▶ TASK PROMPT
Return every entry in full, with no alterations.

Dataset entries:
= = = = =

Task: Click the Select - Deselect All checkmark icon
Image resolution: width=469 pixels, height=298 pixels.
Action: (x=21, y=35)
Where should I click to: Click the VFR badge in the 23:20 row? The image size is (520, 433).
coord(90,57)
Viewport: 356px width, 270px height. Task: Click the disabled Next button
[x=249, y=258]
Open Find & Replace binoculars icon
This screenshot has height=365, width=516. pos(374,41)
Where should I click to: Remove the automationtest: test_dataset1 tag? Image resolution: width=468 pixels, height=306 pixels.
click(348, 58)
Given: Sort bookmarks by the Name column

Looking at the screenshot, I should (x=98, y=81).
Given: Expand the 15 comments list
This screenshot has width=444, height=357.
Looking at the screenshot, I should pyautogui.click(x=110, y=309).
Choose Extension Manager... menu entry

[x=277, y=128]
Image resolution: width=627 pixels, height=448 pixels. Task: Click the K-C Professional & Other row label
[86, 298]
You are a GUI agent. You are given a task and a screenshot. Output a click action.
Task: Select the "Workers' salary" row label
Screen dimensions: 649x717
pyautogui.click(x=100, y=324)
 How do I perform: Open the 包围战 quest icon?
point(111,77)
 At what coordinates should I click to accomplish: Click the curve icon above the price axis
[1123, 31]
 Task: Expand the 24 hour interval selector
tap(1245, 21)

= = = = =

▶ RESULT FOR THIS TASK
Task: Click the Select - Deselect All checkmark icon
Image resolution: width=469 pixels, height=298 pixels.
Action: (x=21, y=35)
Where should I click to: Click the VFR badge in the 23:20 row? The image size is (520, 433).
coord(90,57)
Viewport: 356px width, 270px height. Task: Click the disabled Next button
[x=249, y=258]
Open Find & Replace binoculars icon
This screenshot has height=365, width=516. pos(374,41)
Where should I click to: Remove the automationtest: test_dataset1 tag? Image resolution: width=468 pixels, height=306 pixels.
click(348, 58)
Given: Sort bookmarks by the Name column

Looking at the screenshot, I should (x=98, y=81).
Given: Expand the 15 comments list
This screenshot has width=444, height=357.
Looking at the screenshot, I should pyautogui.click(x=110, y=309).
Choose Extension Manager... menu entry

[x=277, y=128]
Image resolution: width=627 pixels, height=448 pixels. Task: Click the K-C Professional & Other row label
[86, 298]
You are a GUI agent. You are given a task and a screenshot. Output a click action.
Task: Select the "Workers' salary" row label
Screen dimensions: 649x717
pyautogui.click(x=100, y=324)
 How do I perform: Open the 包围战 quest icon?
point(111,77)
 At what coordinates should I click to accomplish: Click the curve icon above the price axis
[1123, 31]
 Task: Expand the 24 hour interval selector
tap(1245, 21)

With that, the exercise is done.